Brazilian Man May Be First Person To Be ‘Cured’ Of HIV With Drugs Alone


HIV drugs
A panel of scientists at the annual AIDS 2020 medical conference has revealed that a Brazilian man may be the first person to ever be ‘cured’ of HIV after undergoing intensive experimental drug therapy.

The 34 year old man, who was first diagnosed with HIV in 2012, is the first person to have long-term HIV remission after receiving a year-long course of intensive anti-retroviral (ARV) drugs.

He received all treatment along with four different patients, of whom he is the only one who may be ‘cured.’

Researchers debuted their findings during the virtual International Aids Society conference last week but warned that further analysis is required, The Telegraph reports.

The scientists said;

Although still an isolated case, this might represent the first long-term H.I.V. remission without a more extensive bone-marrow transplant,

The Brazilian is the third-known person ever ‘cured of the disease’ in the world.

The first patient to be cured of HIVTimothy Brown received a bone-marrow transplant in 2007. 

The second patient, Adam Castillejo was declared HIV-free in 2019 through similar bone-marrow transplant.

The patient was placed on standard ARV treatment for two months following his initial diagnosis, then later enrolled in a clinical trial where he was given standard Antiretroviral Therapies (ARTs), in addition to the HIV drugs dolutegravir and maraviroc.

The man was placed on nicotinamide, a kind of vitamin B that fights the part of the HIV that infects cells, causing them to self-destruct and activate the immune system.

The patient was given intensive therapy for a year and then removed from the treatment in March 2019.

Since then, he has been tested every three weeks and a year later he still has no detectable viral load or any antibodies.

Professor Sharon Lewin, an HIV and infectious diseases expert at the University of Melbourne, though not involved in the research, said the fact that the patient has no antibodies was significant.

She stressed;

When someone is infected with a virus they make antibodies.
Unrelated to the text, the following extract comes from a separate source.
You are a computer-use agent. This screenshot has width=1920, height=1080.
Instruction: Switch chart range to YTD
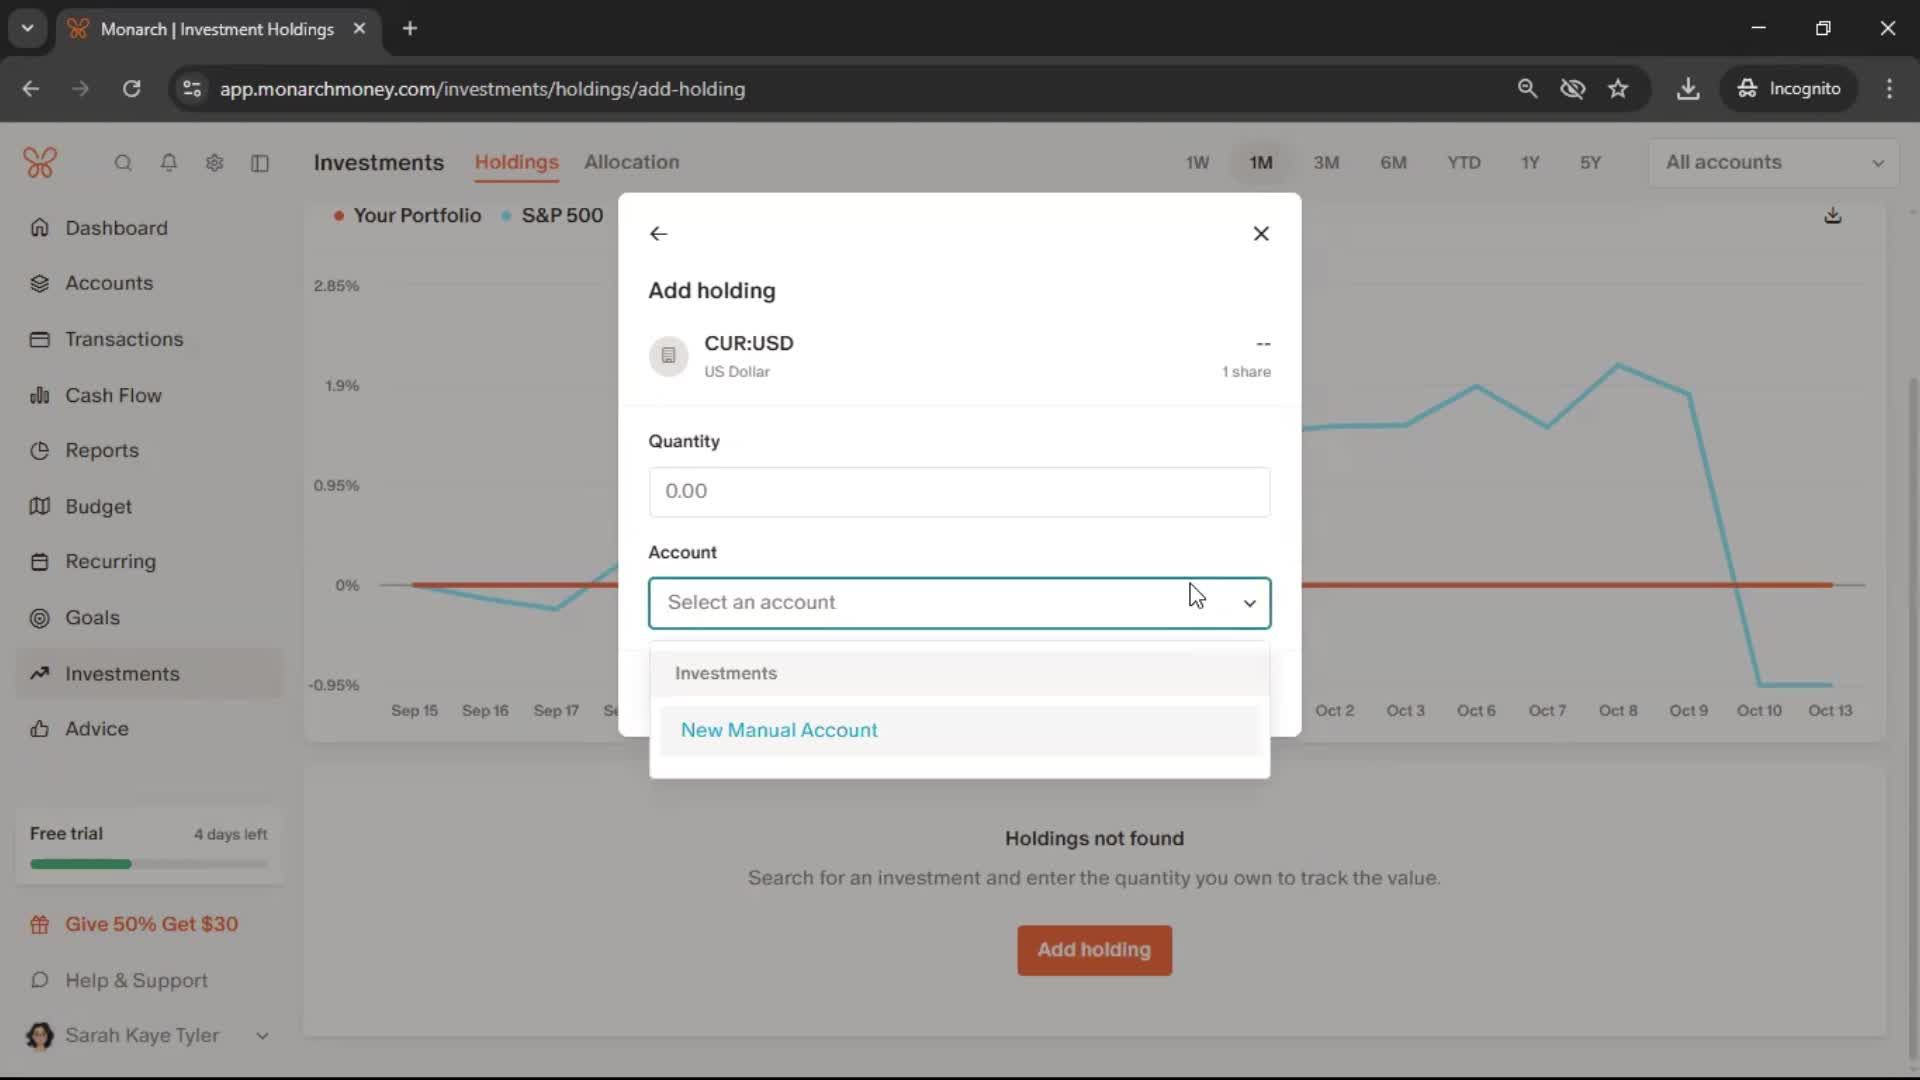click(1463, 163)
And antibodies do not budge, even when you are on treatment and there is no detectable viral load. But this showed he had no antibodies which is supportive of him being cured.

She however added that it is important to note that the case was just one patient and the findings were being published as a case report rather than a full academic paper.

Speaking, Dr Ricardo Diaz of the University of Sao Paulo in Brazil, who led the study, said he was ‘trying to wake up the virus’ and boost the immune system’s ability to eliminate it once it is flushed out of hiding.

Dr Diaz stated;

We cannot search the entire body, but by the best evidence, we do not have infected cells. I think it’s very promising. This patient might be cured but it will take more time to know.

According to Prof. Lewin;

 The man was diagnosed with HIV in October 2012 and was then put on treatment just two months later. Patients who go on treatment soon after acquiring HIV can quickly bring their virus under control, said Prof Lewin.

So it is hard to work out whether this person had the virus under control because we don’t know when he acquired HIV or whether the addition of extra ARVs and nicotinamide made a difference.

However, if this approach is shown to work in more patients it would be a significant breakthrough.

Currently, people with HIV have to be on treatment for the rest of their lives to suppress their viral load.

The treatment is a functional ‘cure’ as it means patients have undetectable levels of virus and cannot pass it onto others and can live long and healthy lives.

However, the treatment is expensive and people need to take medication every day but drug resistance has started to develop.